DO THIS. Copy out the entries word for word, beginning with their first line and ending after the line that contains "click(x=27, y=35)", both ends included.

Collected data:
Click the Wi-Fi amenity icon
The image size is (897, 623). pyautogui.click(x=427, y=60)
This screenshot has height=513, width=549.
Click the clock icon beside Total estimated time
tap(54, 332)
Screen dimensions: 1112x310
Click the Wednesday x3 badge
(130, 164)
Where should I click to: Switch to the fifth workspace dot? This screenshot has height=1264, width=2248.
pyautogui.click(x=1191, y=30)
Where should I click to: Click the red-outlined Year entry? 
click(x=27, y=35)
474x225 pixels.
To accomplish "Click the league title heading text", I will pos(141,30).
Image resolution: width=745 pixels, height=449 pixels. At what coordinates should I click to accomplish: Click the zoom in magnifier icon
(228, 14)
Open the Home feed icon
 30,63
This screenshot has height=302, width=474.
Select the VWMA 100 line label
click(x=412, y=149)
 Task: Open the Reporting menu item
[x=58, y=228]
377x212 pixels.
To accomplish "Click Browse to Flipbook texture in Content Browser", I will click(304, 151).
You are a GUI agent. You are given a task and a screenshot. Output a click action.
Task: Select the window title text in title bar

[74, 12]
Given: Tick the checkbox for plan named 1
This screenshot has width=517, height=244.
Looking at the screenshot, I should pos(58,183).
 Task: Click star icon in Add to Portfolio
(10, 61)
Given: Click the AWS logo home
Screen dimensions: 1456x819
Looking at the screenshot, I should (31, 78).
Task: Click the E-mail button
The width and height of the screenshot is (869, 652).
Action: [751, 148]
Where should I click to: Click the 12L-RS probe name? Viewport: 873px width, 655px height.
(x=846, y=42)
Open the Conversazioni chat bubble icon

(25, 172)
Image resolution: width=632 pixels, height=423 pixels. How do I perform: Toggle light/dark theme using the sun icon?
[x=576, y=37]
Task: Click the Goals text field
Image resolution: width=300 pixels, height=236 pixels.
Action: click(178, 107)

TASK RESULT.
Click the Wi-Fi amenity icon
The image size is (897, 623). pyautogui.click(x=427, y=60)
This screenshot has height=513, width=549.
Click the clock icon beside Total estimated time
tap(54, 332)
Screen dimensions: 1112x310
Click the Wednesday x3 badge
(130, 164)
Where should I click to: Switch to the fifth workspace dot? This screenshot has height=1264, width=2248.
pyautogui.click(x=1191, y=30)
Where should I click to: Click the red-outlined Year entry? 
click(x=27, y=35)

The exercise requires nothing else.